The best months for seeing dragonflies are during the months of July, August and September. To see the damselflies, just walk along the towpath in summer, and you can hardly miss them.

Why not download our damselfly survey and take it with you the next time you are walking along the Wey Navigation?

Know your Odonata

Our incredibly beautiful native dragonflies and damselflies belong to a major group of insects known by the scientific name Odonata.

They are usually seen near lakes, ponds, rivers, canals and streams where most species lay their eggs and their larvae develop. Odonata have been on the earth for over 250 million years.

However, the changes that have taken place in the countryside over the last 40 years have led to dramatic decreases in the dragonfly population throughout the country.

This makes protecting them and their habitat very important. Not only are these insects beautiful to look at, they also provide food for our other native species.

They can also used as an indicator to the general quality of our environment and of the diversity of other species.

Beautiful Demoiselles

During early summer, it may look like the only flying insect on the River Wey is the damselfly.

There are hordes of them - beautiful Demoiselles, Banded Demoiselles, Large Red and Common Blue damselflies fly in abundance along the towpath at the river's edge.

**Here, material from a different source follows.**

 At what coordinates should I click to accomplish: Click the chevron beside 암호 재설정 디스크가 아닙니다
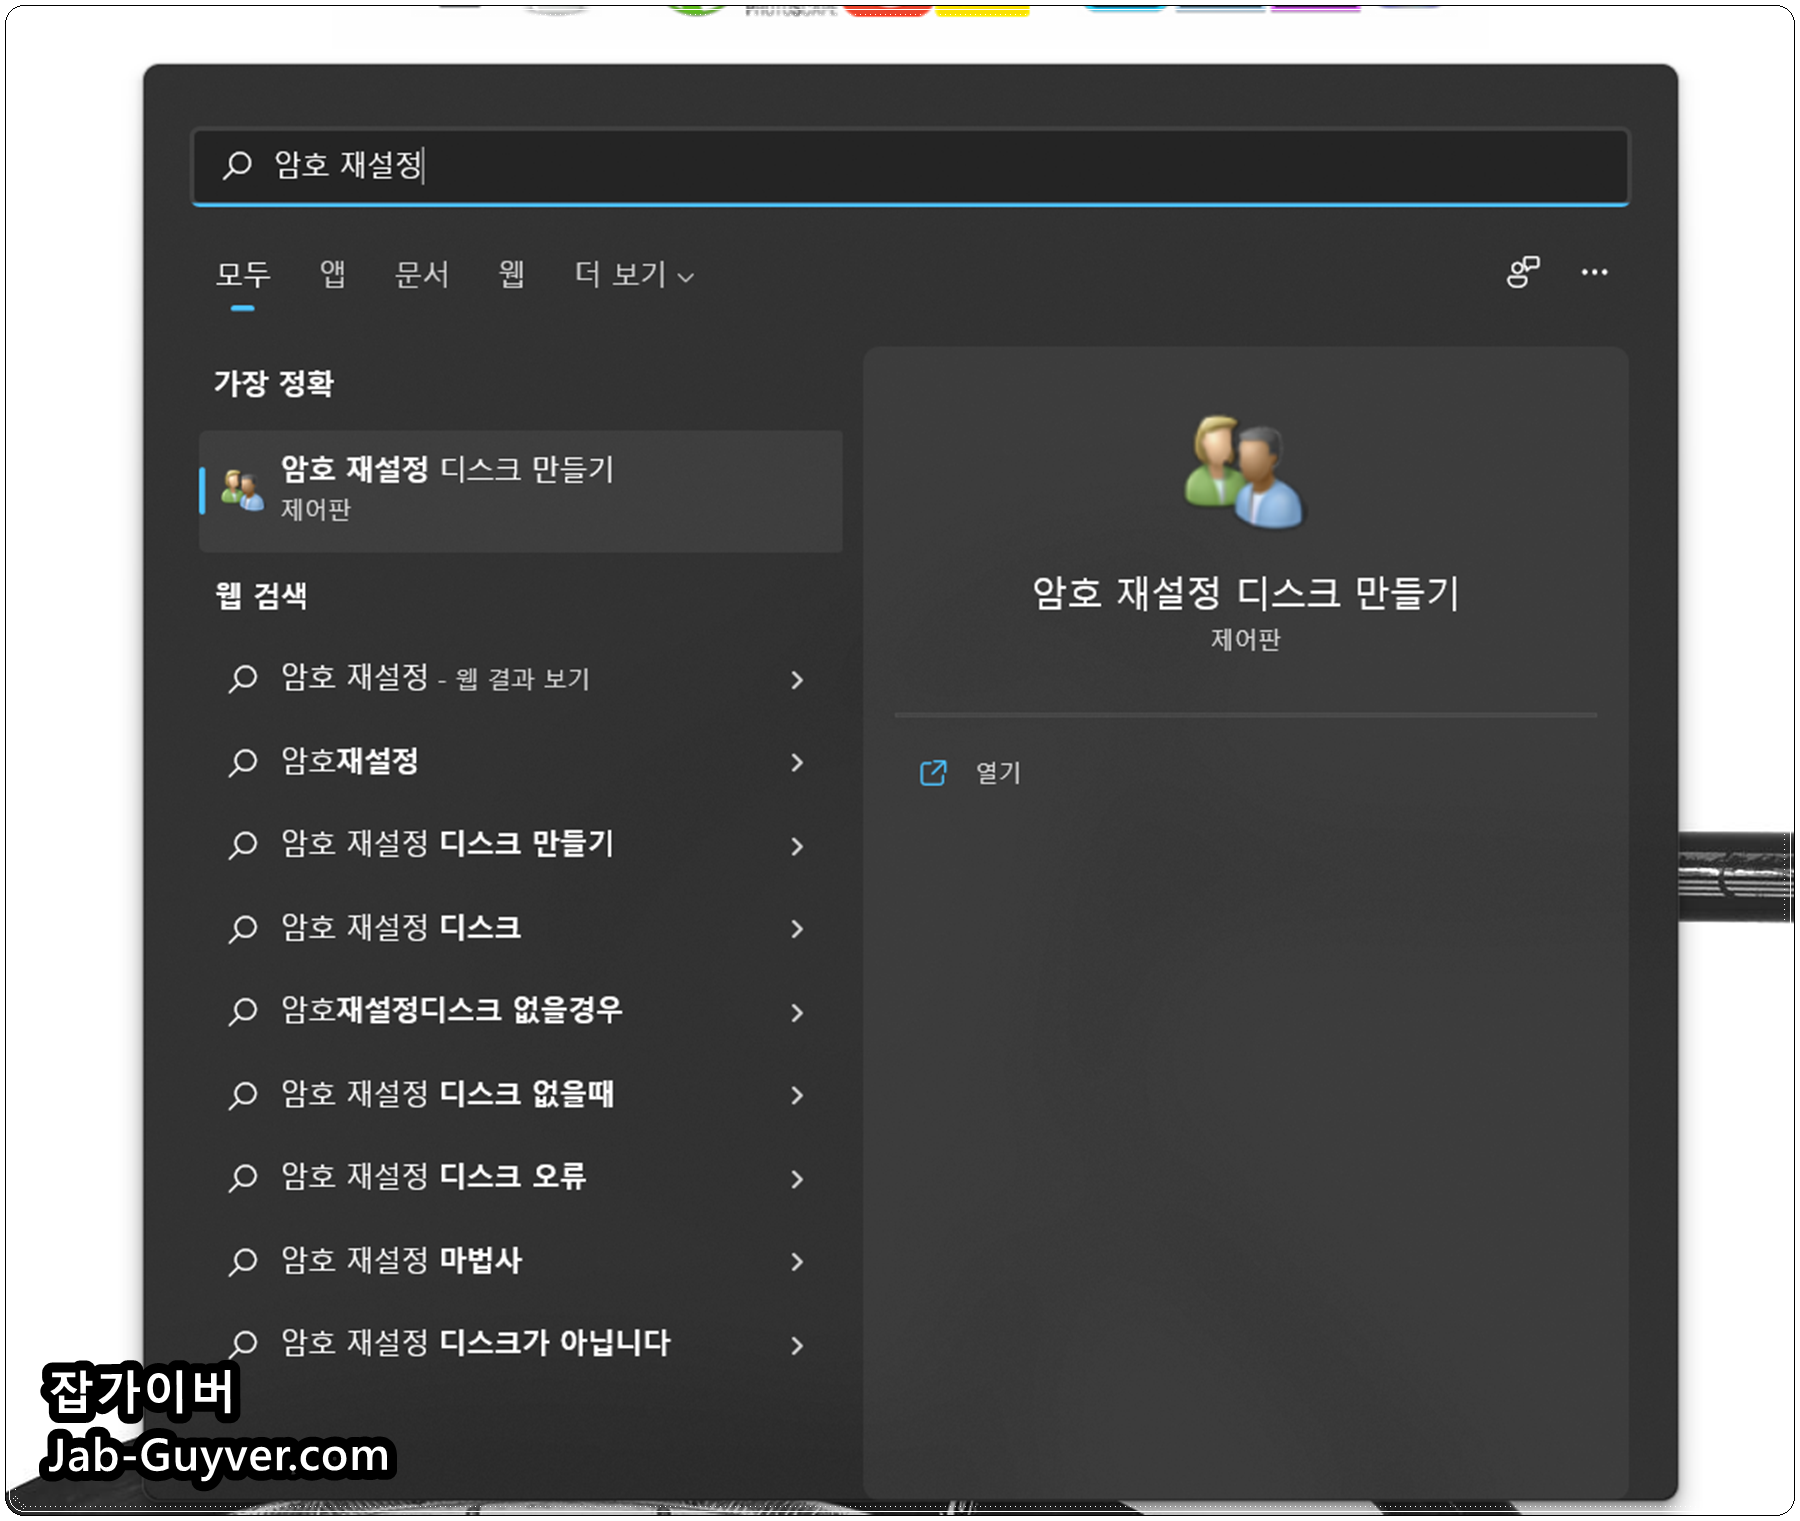(x=797, y=1344)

Then from August onwards, the curtain opens on their larger cousins, the dragonflies. Emperors, Hawkers and Chasers carry on the drama over the calm water of the Wey Navigation. 

On a warm, sunny summer's day, there's little to beat the thrill of seeing the aerobatic, colourful dragonflies performing above the reeds at the water's edge.

Dragonfly or Damselfly?

One of the easiest ways to tell the two species apart is to wait for them to land. If they fold their wings closed along their abdomens they are damselflies. If they leave their wings out flat and open, they are dragonflies.